→ Task list
[1] In the passage on the OVA characters, condense the paragraph beginning "Background information released by the series creator" into a shorter version that keeps its main facts.
[2] Return every one of the records below, copying each line without any change.

-- start Reading passage --

Background information released by the series creator indicates the Counter-Actor is from a point in the distant future (ten thousand years or more) when both her husband Azusa, and her co-wife Funaho have passed on, which caused Misaki to eventually go mad from her grief and destructive power. According to this information, during his time travel after being struck by Z's Light Hawk Wing, Tenchi was to encounter Misaki in her future time. Unfortunately, while planned, it was cut from the OVA.

===Minor===

For other characters within the OVA continuity that appear in the OVA series.
- Kazuhiko Amagasaki (尼ヶ崎 和彦, Amagasaki Kazuhiko) Kamikura (かみくら) Ikeda (池田) are Tenchi's three classmates who make brief appearances: Kazuhiko Amagasaki appears in Episode 1 of OVA 1. Kamikura and Ikeda appear in the first episode of OVA 3. Amagasaki is a recurring character in Tenchi in Tokyo.
- Amagasaki (voiced by Toshiharu Sakurai (Japanese), Mark Tracy (English))
- Kamikura (voiced by Wataru Takagi (Japanese), Crispin Freeman (English))
- Ikeda (voiced by Yasuhiro Fujiwara (Japanese), Kirk Thornton (English))
- Galaxy Police Commander (voiced by Hiroshi Masuoka (Japanese), Dan Butler (English ep. 4), Harry Johnson (English ep. 13)), a Wau by birth, answers directly to the Galaxy Police Marshal, Minami Kuramitsu. He appears in OVA 1, episode 4, then again in the final episode in OVA 2. His desk is covered with paperwork, mostly concerning Mihoshi.

-- end Reading passage --
-- start Exercise input --

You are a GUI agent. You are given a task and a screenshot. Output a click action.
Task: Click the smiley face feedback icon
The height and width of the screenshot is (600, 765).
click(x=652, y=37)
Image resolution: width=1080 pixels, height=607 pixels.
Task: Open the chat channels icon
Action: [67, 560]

-- end Exercise input --

→ List of solutions
[1] According to background information from the series creator, the Counter-Actor comes from the distant future, ten thousand years or more ahead. By then her husband Azusa and her co-wife Funaho have passed on, and Misaki has eventually gone mad from grief and destructive power. Tenchi was to meet Misaki in her own time during his time travel after Z's Light Hawk Wing struck him, but this planned encounter was cut from the OVA.

[2]
You are a GUI agent. You are given a task and a screenshot. Output a click action.
Task: Click the smiley face feedback icon
The height and width of the screenshot is (600, 765).
click(x=652, y=37)
Image resolution: width=1080 pixels, height=607 pixels.
Task: Open the chat channels icon
Action: [67, 560]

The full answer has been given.